• WRITTEN REQUEST 1:
Render the listing, from the line containing "Given: Pick Generalized" through the end of the listing, as a JSON list of strings with one string per line, omitting blank lines and leaving out the pictures.

• READING TEXT:
- - - -

Overview
September 1592 – and the redoubtable Sergeant Dodd is still in London with that dashing courtier Sir Robert Carey, dealing with the fall-out from their earlier adventures. Carey urgently needs to get back to Carlisle where he is the Deputy Warden and the raiding season is about to begin. However, there are complications in the way. His powerful father, Henry, Lord Hunsdon, son of the other Boleyn girl, Mary and her paramour young Henry VIII, wants him to solve the mystery of a badly decomposed corpse from the Thames that has washed up on Her Majesty’s Privy Steps.
Meanwhile, although he hates London, Sergeant Dodd has decided that he will not go north until he has taken a suitable revenge for his mistreatment by the Queen’s Vice Chamberlain, Thomas Heneage. Carey’s father wants him to sue – but none of the lawyers in London will take the brief against such a dangerous courtier. Then a mysterious young lawyer with a pock-marked face offers to help Dodd, with suspicious eagerness. Nobody knows who that balding young would-be poet and lover William Shakespeare might be working for, if he knows himself. And then, just as Carey is resigning himself to the delay, the one person he really does not want to see again arrives in London to stir everything up.
With the River Thames for a freeway and the dark streets of London full of people up to no good, Sergeant Dodd has to help Carey find the identity of the corpse and who murdered him, while bringing a little taste of the Borders to his dealings with Heneage.
Synopsis
The Historical Background for A Murder of Crows.
In his memoirs Sir Robert Carey speaks of his parents, Lord and Lady Hunsdon, with respect and affection, although he says very little about his mother who died in 1607. She was born Anne Morgan to a Hertfordshire knight called Sir Thomas Morgan and Anne Whitney. Her sister Sybilla married Sir Hugh Trevannion of Caerhays Castle in Cornwall and so was the mother of Elizabeth Widdrington nee Trevannion who ultimately became Carey's wife.

- - - -

• RECORDS SUPPLIED:
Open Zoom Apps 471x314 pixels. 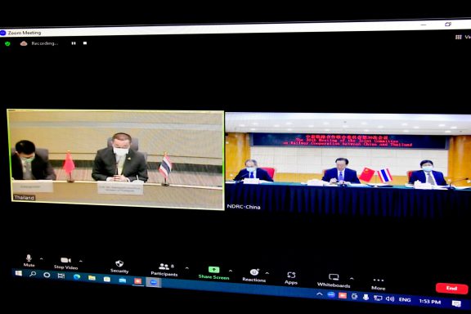point(291,278)
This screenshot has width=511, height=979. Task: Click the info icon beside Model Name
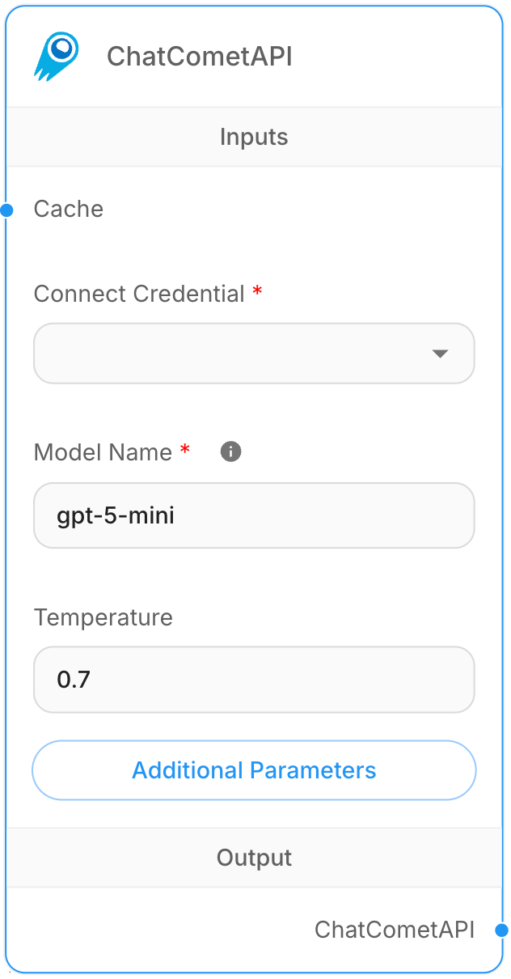coord(231,452)
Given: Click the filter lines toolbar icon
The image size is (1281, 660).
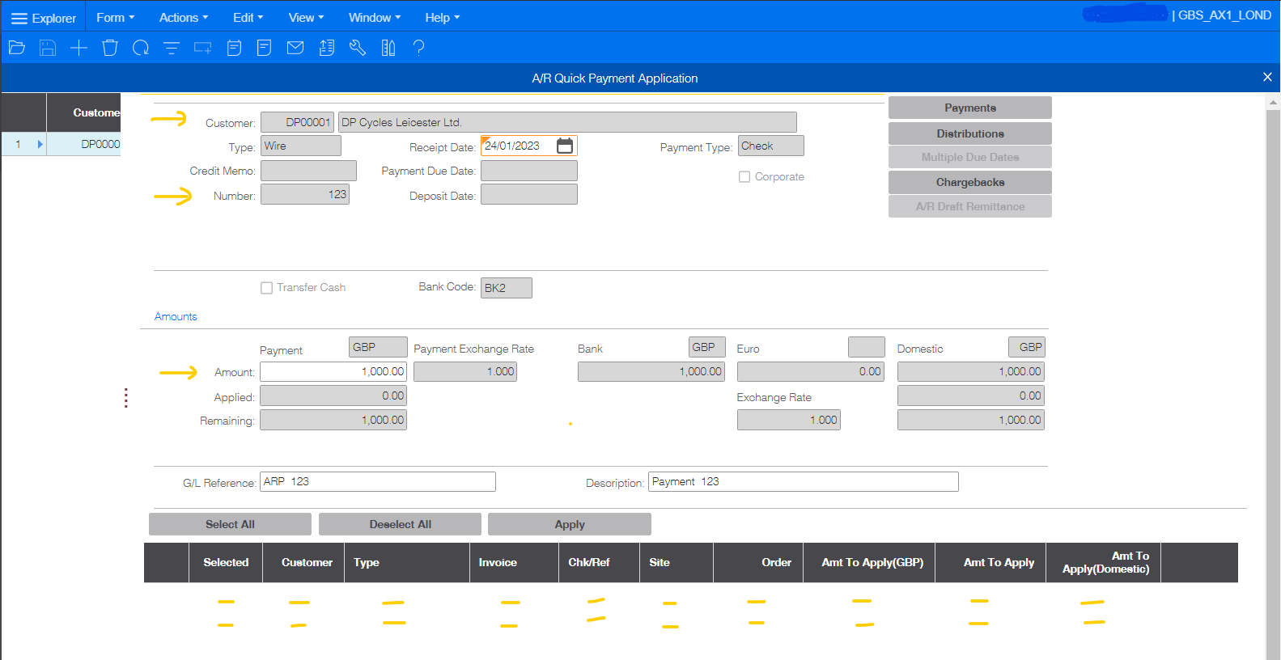Looking at the screenshot, I should coord(172,49).
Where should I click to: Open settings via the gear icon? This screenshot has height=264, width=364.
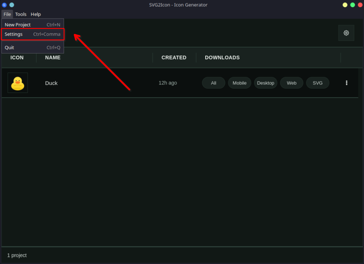click(346, 33)
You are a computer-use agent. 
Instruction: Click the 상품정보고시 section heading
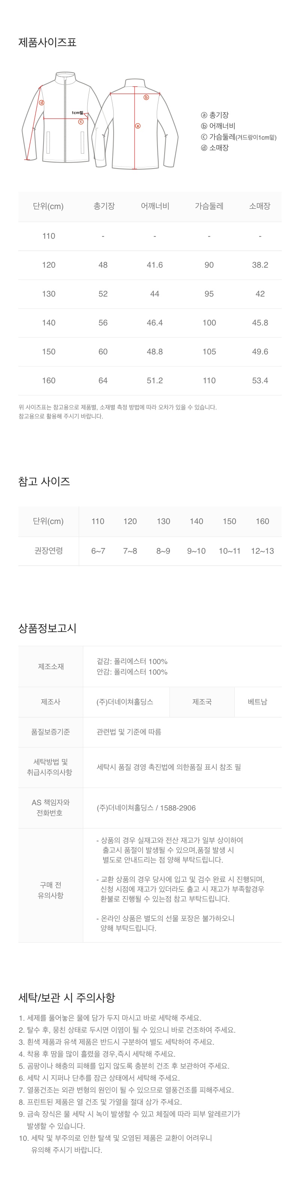(47, 628)
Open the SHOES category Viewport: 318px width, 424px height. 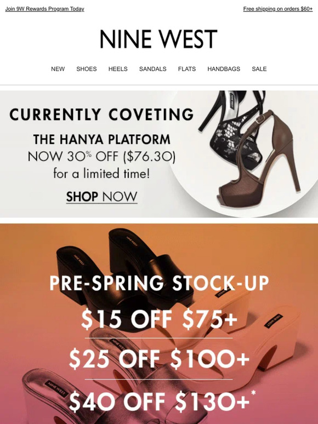coord(87,69)
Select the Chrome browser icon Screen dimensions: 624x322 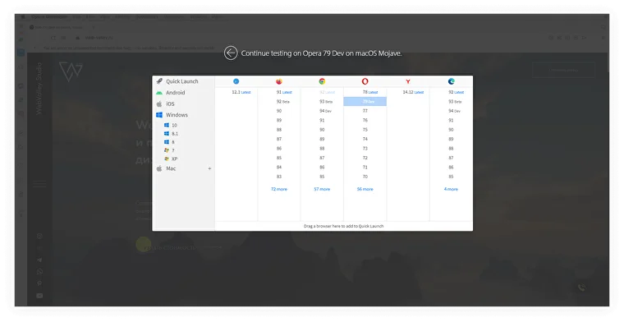click(x=322, y=81)

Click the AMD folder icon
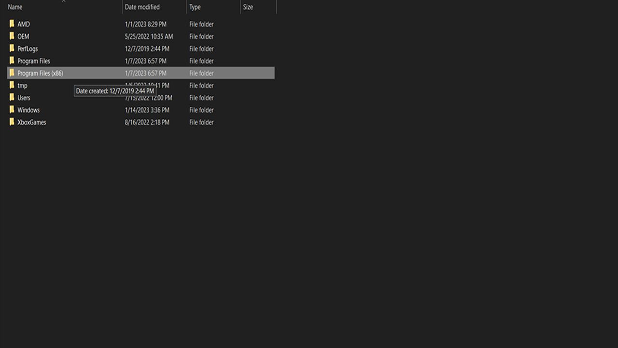(12, 24)
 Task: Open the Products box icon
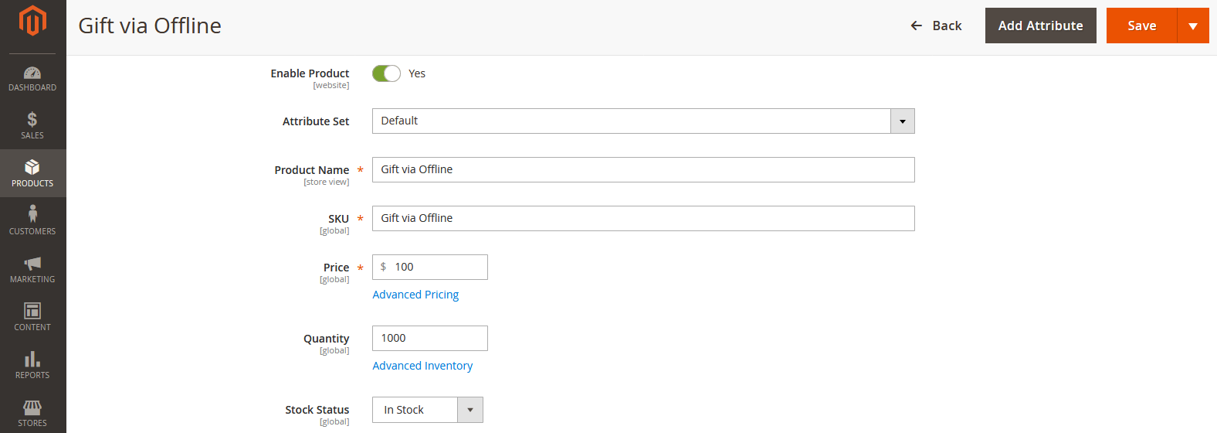[x=32, y=168]
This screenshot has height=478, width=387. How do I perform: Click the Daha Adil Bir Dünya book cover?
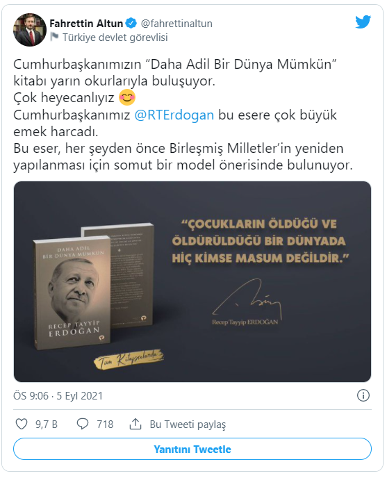coord(72,292)

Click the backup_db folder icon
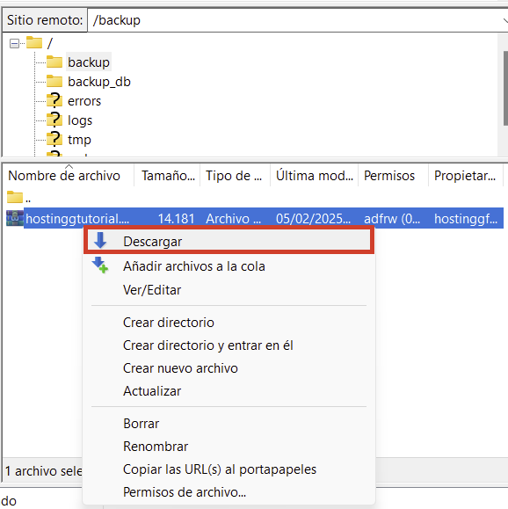pyautogui.click(x=54, y=81)
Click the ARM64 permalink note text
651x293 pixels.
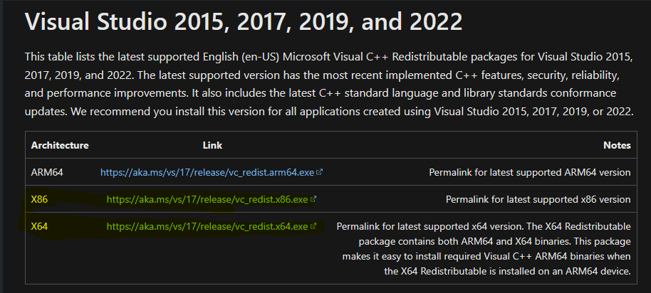tap(530, 172)
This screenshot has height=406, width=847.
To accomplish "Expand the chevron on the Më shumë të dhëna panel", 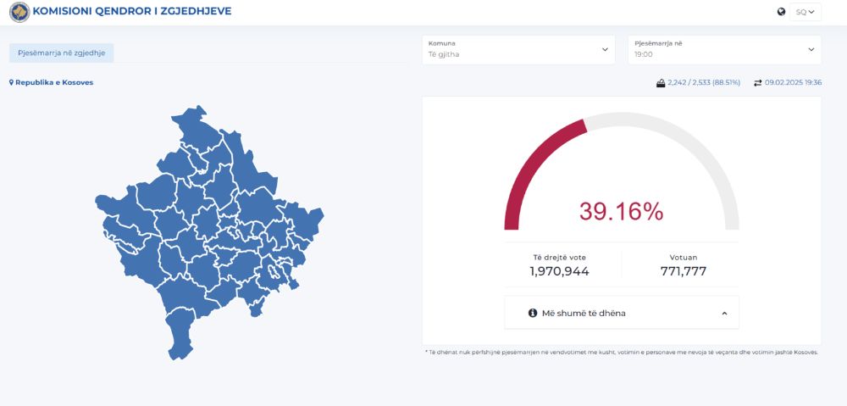I will pyautogui.click(x=724, y=313).
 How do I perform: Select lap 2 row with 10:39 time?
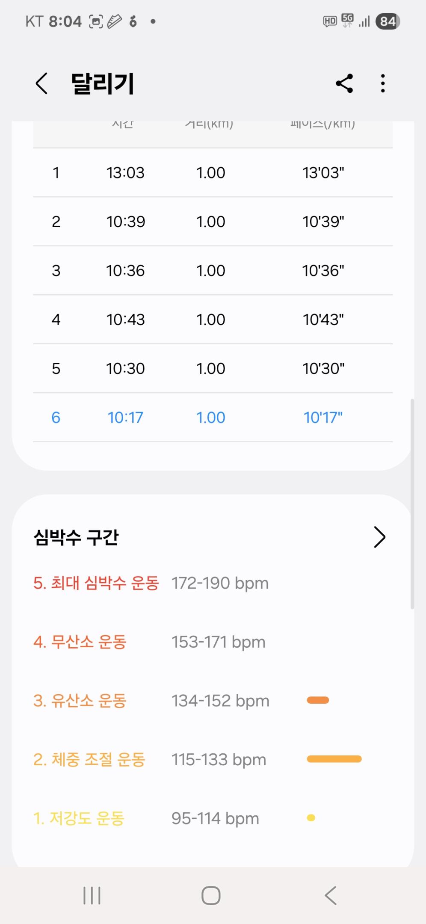[x=213, y=222]
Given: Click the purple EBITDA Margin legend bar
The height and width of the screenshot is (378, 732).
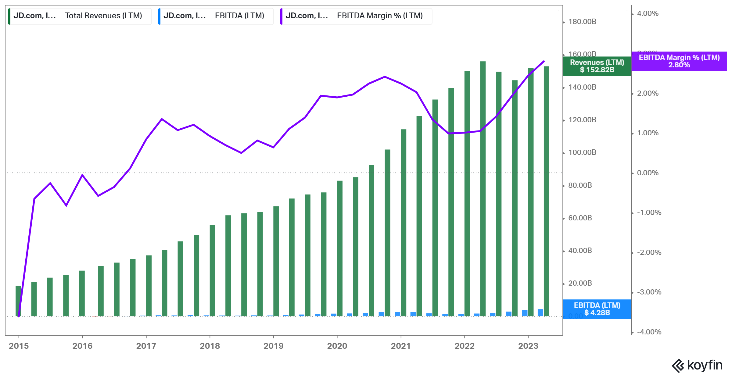Looking at the screenshot, I should click(x=281, y=16).

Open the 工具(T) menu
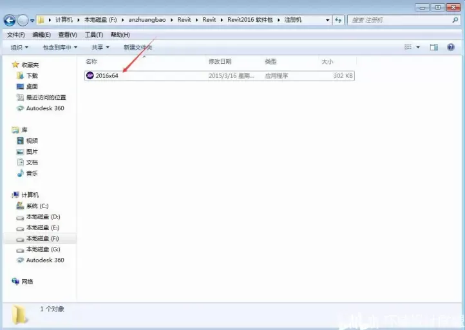coord(94,35)
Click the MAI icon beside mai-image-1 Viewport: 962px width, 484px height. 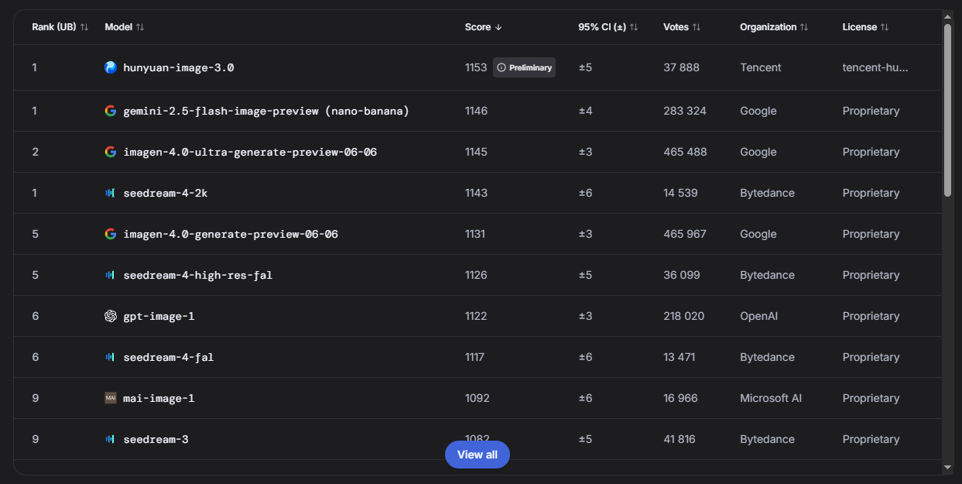[111, 398]
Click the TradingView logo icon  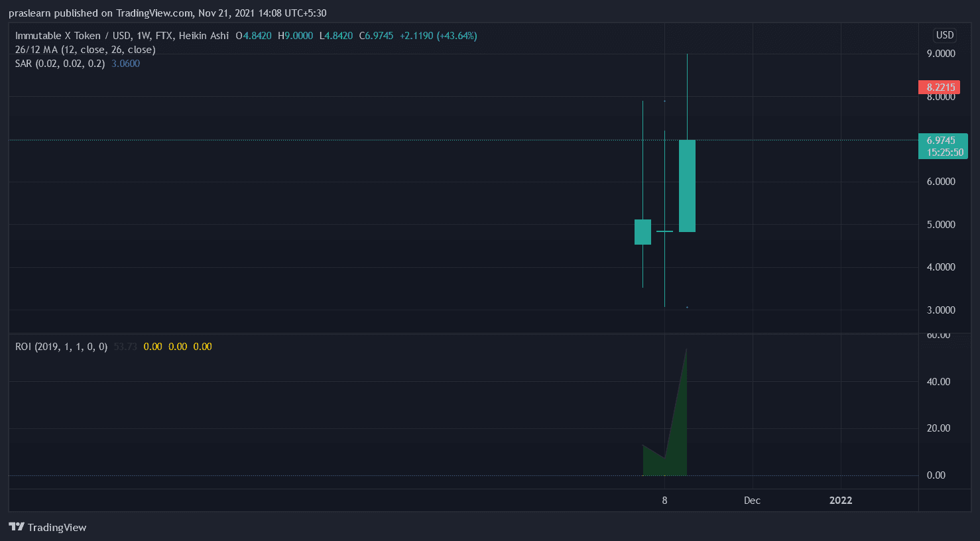(17, 527)
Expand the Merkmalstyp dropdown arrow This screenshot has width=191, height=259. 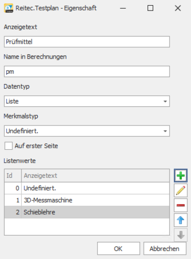165,131
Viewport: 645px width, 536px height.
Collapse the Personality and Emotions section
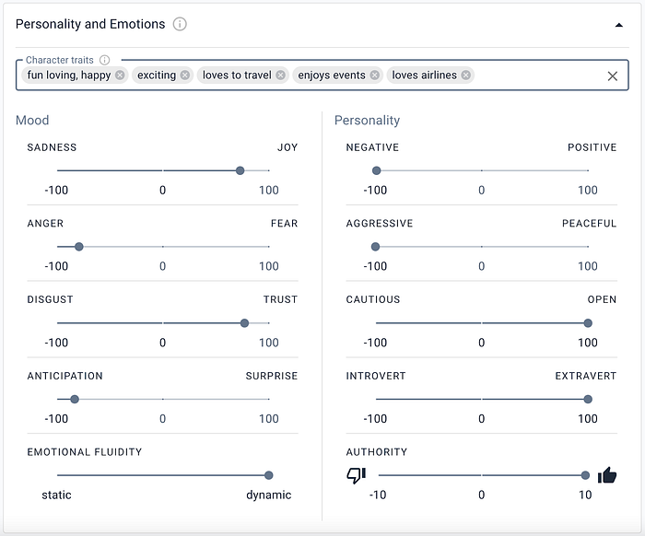[619, 25]
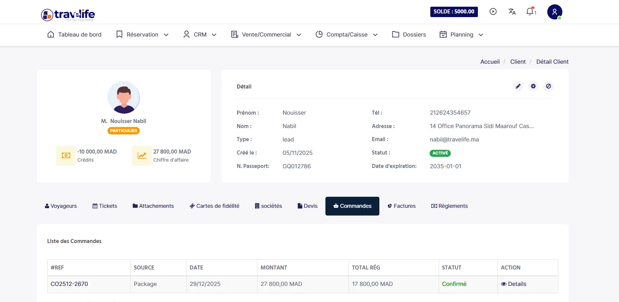Select the Cartes de fidélité tab
Viewport: 619px width, 302px height.
(214, 206)
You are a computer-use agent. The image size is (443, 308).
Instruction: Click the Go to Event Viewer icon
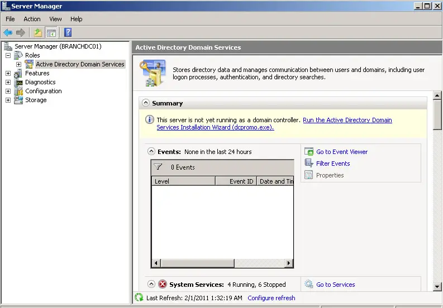pyautogui.click(x=309, y=152)
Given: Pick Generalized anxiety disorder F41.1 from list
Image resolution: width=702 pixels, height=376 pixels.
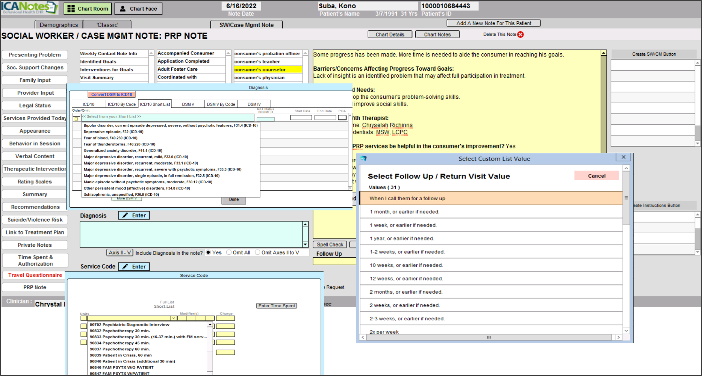Looking at the screenshot, I should 123,151.
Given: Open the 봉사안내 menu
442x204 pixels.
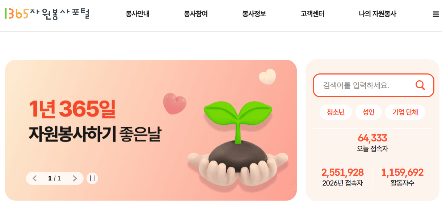Looking at the screenshot, I should [138, 14].
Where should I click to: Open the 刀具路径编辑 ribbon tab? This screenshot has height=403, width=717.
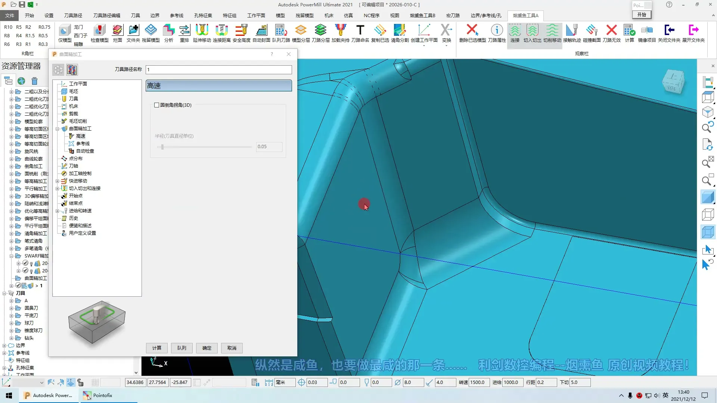coord(106,15)
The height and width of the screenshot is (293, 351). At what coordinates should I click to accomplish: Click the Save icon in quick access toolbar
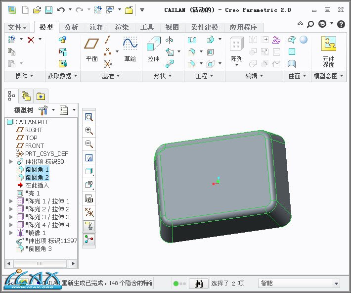(x=48, y=10)
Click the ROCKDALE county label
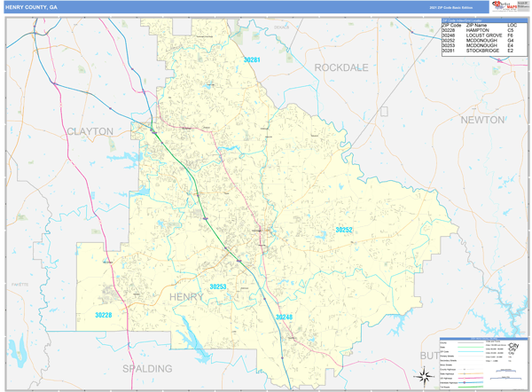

- - - -

• WRITTEN REQUEST 2:
Name every woman mentioned by name in the historical background section of the book overview.

• EXERCISE RESULT 1:
[
  "Given: Pick Generalized anxiety disorder F41.1 from list",
  "Image resolution: width=702 pixels, height=376 pixels.",
  "Looking at the screenshot, I should 123,151.",
  "Given: Open the 봉사안내 menu",
  "442x204 pixels.",
  "Looking at the screenshot, I should [138, 14].",
  "Where should I click to: Open the 刀具路径编辑 ribbon tab? This screenshot has height=403, width=717.",
  "coord(106,15)",
  "The height and width of the screenshot is (293, 351). At what coordinates should I click to accomplish: Click the Save icon in quick access toolbar",
  "(x=48, y=10)",
  "Click the ROCKDALE county label"
]

• EXERCISE RESULT 2:
- Anne Morgan (Lady Hunsdon)
- Anne Whitney
- Sybilla
- Elizabeth Widdrington nee Trevannion